My Retirement Account (myRA)

In 2015, the U.S. government introduced a new individual retirement account (IRA) option called myRA. Similar to a Roth IRA, myRA works as a traditional IRA with a few modifications.

Just as in a Roth IRA, myRA deposits are made with after-tax dollars, meaning that they are taxed going in, but not coming out of your account. Once deposited, these funds grow tax-free and are not subject to the required minimum distribution (RMD) rules associated with a traditional IRA.
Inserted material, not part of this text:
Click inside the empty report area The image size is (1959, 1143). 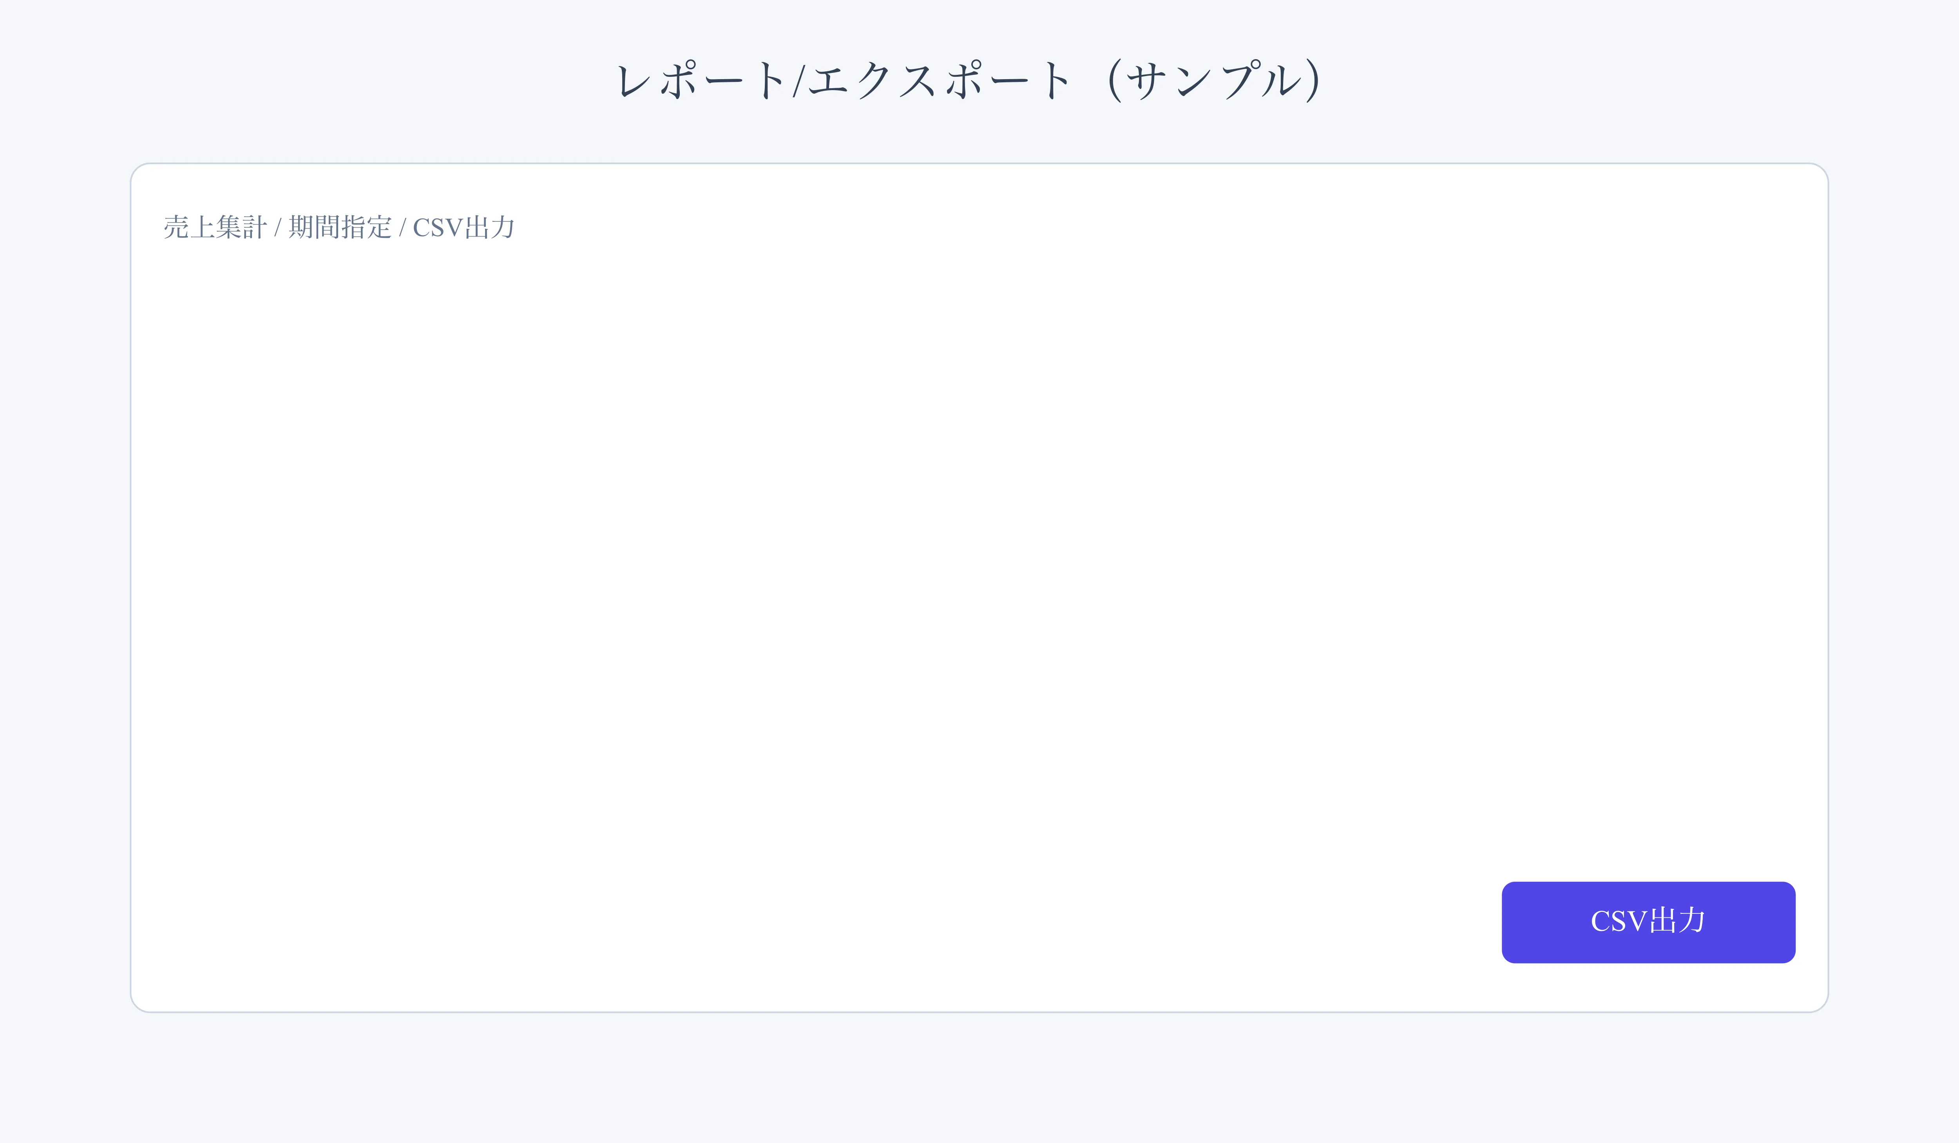pos(980,544)
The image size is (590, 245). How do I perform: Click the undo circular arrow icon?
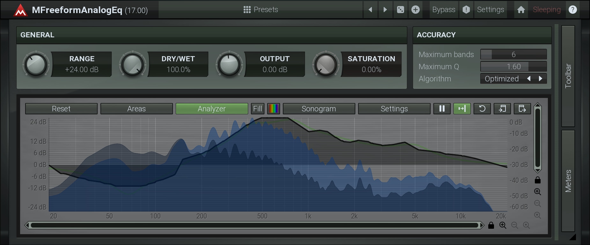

As long as you have owned the myRA account for at least five years and you are at least 59 ½ years old, distributions carry no penalties for withdrawal. Accounts have no minimum deposit requirements and deposited funds are backed by the U.S. Department of the Treasury.

This federal backing means there is no risk of losing money. However, no risk means that investment rates of return likely will be low. This can result in purchasing power risk where the after-tax return on an investment is less than the rate of inflation.

A myRA account is not intended as a substitute for employer-sponsored retirement plans. Instead, myRAs provide an alternative for those who have no other retirement savings option or for those who would like to supplement another plan, such as a 401(k).

Like all IRAs, you must have earned income (e.g., salary, wages or net earnings from a business) to contribute to a myRA plan. Although myRA accounts might be offered by employers, the plan is not tied to a specific employer. Individuals can contribute earnings from multiple jobs to a single myRA account. This means that if a worker changes jobs, he or she keeps the account.

There are no administrative fees with myRA accounts, allowing you to make small contributions without worrying about reduced deposits due to administrative plan costs. Contribution limits may change annually, so it’s a good idea to check each year.

  • Single tax filers with a $118,000 income or less can make a full contribution (the contribution is prorated for those with incomes between $118,000 and $133,000). Married tax filers with a $186,000 income or less can make a full contribution (the contribution is prorated for those with incomes between $186,000 and $196,000).
  • Your initial investment can be as low as $25 and deposits can be as small as $5, provided they are made through automatic payroll deduction.
  • The maximum annual contribution is $5,500 — the same as a traditional Roth account. If you are older than 50, you can contribute an additional $1,000, for a total of $6,500 annually (2017 amounts).
  • Once your myRA account balance reaches $15,000, or the account has been open for 30 years, you are required to roll it over to a regular Roth IRA. You can make the switch voluntarily to a Roth IRA at any time, but once the dollar or term limit has been reached, the rollover is required.